• [Questions to answer]:
A – According to the polio campaign article, how many children under five has Nairobi County targeted?
B – Write what comes next in the polio campaign article, continuing on from its last sentence.

(Text provided begins)

Over 700,000 children targeted in Nairobi polio campaign

What you need to know:

  • Speaking during the launch at Gertrude Hospital in Kithogoro, Runda Nairobi Health Executive Bernard Muia said that they expect a 100 per cent turn up by the end of the campaign.
  • According to Dr Muia, the campaign will be carried out on a door-to-door basis and in hospitals and churches as well.

Nairobi County has targeted 725,733 children aged below five years in a five-day polio campaign that kicked off on Wednesday.

The campaign was postponed from December last year due to health workers’ strike that paralysed services in public health institutions.

Speaking during the launch at Gertrude Hospital in Kithogoro, Runda Nairobi Health Executive Bernard Muia said that they expect a 100 per cent turn up by the end of the campaign.

The campaign is being conducted in 15 counties mapped as high risk areas.

They include Nairobi, Lamu, Tana River, Garissa, Wajir, Mandera, Marsabit, Isiolo, Samburu, Turkana, West Pokot, Trans Nzoia, Uasin Gishu, Bungoma and Busia.

According to Dr Muia, the campaign will be carried out on a door-to-door basis and in hospitals and churches as well.

Parents, guardians, caretakers and the public have been urged to support exercise especially in gated communities who deny health workers access.

(Text provided ends)
(Supplied material begins)

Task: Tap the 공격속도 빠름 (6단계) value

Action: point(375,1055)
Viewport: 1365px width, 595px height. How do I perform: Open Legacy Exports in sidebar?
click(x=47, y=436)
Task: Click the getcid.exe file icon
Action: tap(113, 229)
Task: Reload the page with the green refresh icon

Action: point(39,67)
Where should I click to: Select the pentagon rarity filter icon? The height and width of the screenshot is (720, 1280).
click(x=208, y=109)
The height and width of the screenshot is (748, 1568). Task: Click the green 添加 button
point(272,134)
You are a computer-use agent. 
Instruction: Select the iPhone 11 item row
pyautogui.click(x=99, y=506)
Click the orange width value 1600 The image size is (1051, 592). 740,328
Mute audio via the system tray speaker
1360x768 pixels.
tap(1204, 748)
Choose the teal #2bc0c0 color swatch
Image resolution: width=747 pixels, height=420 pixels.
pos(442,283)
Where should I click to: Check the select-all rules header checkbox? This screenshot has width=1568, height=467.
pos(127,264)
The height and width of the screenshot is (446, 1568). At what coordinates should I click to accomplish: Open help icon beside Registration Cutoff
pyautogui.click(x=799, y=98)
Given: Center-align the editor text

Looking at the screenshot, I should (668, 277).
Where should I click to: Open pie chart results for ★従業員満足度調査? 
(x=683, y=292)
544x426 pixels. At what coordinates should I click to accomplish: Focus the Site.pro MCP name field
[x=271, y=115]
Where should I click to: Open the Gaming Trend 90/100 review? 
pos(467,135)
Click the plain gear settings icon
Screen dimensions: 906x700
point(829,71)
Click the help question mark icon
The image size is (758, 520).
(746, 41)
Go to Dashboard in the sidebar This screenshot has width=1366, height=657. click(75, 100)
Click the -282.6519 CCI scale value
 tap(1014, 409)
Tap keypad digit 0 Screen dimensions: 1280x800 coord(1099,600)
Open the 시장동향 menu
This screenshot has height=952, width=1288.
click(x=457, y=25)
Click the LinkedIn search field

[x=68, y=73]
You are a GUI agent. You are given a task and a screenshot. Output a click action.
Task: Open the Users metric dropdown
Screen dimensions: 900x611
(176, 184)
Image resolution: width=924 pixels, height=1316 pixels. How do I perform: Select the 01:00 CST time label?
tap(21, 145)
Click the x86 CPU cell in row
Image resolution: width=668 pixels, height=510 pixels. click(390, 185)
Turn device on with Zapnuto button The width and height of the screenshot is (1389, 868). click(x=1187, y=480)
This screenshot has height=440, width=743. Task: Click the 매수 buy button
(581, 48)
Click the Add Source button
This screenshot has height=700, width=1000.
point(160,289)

(Supplied material ends)

• [Numbered responses]:
A – 725,733 children.

B –
“Some vaccinating teams will be deployed to temporary posts like schools and churches and transit points to ensure that no eligible child misses out," said Dr Muia.

He said that the county had urged the church not to resist the exercise as it was important for all children explaining that the vaccines being administered are the same ones used in routine immunisation programme in all public, private and faith-based health facilities.

Additionally, he said, the vaccines have been tested by the National Quality Control Laboratory and found to be safe.

World Health Organization representative Dr Thomas Ogange said that the campaign had been launched after an outbreak was reported in Nigeria last year.

“The detection of polio cases in Nigeria last year pose a risk to Kenya owing to the significant population movement between the two countries,” said Dr Ogange.